Task objective
Return every line below that contains the word "legend". Case counts.

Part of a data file
....

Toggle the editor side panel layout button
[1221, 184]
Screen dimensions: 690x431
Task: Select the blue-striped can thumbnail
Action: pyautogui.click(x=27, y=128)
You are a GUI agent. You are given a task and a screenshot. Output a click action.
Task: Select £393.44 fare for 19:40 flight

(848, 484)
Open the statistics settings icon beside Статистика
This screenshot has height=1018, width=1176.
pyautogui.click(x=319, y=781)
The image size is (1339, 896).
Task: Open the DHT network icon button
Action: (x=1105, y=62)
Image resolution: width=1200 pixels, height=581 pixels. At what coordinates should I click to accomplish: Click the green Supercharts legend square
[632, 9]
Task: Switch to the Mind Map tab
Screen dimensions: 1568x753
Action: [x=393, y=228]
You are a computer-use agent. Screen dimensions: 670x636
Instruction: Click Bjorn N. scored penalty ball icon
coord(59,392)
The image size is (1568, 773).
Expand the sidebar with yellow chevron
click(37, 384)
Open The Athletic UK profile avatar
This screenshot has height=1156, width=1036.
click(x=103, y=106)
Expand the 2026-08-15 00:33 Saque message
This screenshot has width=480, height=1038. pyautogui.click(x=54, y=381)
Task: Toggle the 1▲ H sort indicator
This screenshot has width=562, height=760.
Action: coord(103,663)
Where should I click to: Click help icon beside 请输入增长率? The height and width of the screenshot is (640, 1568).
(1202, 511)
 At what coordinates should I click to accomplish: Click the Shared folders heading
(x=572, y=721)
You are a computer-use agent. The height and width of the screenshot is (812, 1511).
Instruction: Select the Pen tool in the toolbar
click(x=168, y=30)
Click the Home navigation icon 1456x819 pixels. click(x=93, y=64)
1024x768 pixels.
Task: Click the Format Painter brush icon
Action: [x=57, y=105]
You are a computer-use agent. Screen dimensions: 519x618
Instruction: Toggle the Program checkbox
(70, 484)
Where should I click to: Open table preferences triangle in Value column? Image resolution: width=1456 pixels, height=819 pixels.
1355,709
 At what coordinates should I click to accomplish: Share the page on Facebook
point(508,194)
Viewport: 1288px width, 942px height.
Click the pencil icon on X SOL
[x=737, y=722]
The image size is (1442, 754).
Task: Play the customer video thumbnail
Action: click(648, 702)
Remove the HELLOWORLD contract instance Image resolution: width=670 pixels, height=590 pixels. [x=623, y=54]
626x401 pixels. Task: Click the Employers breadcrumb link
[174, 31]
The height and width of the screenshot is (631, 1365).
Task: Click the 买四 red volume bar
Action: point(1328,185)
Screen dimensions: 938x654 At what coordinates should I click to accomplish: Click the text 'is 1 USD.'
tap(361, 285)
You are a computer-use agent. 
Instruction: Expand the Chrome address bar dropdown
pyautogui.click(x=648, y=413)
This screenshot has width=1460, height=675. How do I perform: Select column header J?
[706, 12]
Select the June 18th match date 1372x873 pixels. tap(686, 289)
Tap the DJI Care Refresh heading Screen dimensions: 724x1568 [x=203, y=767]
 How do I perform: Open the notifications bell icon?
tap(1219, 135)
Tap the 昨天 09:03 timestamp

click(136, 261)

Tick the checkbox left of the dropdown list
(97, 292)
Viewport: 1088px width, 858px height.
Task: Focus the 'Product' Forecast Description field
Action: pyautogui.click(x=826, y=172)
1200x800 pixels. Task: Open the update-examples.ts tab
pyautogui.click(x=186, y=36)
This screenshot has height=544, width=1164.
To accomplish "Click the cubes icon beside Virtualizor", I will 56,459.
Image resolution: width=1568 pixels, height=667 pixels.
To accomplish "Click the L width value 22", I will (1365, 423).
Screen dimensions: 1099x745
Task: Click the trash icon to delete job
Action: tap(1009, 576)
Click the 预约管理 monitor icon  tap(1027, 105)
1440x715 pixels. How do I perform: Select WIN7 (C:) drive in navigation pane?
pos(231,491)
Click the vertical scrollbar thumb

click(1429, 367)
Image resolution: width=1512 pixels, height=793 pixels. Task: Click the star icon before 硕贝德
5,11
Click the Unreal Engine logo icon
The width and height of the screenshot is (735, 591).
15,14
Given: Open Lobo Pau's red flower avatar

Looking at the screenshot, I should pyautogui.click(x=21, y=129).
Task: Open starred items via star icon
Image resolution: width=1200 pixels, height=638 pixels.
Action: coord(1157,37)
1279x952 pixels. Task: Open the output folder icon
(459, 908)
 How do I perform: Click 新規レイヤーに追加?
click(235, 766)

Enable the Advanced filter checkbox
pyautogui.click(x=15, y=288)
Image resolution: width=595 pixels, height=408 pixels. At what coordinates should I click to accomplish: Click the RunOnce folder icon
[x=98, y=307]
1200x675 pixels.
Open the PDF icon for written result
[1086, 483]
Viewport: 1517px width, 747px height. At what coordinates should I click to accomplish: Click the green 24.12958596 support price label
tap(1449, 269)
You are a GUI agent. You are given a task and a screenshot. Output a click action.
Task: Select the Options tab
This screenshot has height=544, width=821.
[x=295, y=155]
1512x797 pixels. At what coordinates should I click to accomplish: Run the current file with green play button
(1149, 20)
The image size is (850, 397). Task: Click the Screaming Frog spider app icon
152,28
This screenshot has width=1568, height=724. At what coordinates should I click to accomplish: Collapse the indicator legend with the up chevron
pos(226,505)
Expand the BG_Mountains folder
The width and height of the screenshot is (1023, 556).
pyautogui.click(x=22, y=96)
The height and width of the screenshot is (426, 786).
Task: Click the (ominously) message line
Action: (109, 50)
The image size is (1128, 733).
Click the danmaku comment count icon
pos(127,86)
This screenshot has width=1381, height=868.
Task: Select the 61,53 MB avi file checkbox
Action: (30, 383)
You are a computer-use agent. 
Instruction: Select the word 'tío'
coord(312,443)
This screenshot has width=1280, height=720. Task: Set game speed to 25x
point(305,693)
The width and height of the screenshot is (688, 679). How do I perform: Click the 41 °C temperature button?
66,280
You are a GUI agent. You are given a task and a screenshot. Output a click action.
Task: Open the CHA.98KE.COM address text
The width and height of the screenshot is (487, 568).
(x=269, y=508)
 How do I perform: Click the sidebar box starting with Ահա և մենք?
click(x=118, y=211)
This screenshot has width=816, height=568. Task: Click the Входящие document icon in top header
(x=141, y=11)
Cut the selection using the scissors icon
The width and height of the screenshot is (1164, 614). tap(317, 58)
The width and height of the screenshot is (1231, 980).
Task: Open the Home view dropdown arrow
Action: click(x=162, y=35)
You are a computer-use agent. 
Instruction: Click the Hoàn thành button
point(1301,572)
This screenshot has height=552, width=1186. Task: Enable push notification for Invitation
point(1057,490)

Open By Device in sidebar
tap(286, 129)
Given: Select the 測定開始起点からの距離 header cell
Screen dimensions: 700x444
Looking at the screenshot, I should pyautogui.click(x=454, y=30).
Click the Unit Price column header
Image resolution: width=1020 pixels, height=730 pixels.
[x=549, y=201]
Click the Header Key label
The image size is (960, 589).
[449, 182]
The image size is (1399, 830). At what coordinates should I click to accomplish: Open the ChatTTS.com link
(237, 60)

....

Exercise response
Image resolution: width=1200 pixels, height=581 pixels. At what coordinates should I click to accomplish: Click the green Supercharts legend square
This screenshot has width=1568, height=724. At what coordinates should I click to accomplish: Collapse the indicator legend with the up chevron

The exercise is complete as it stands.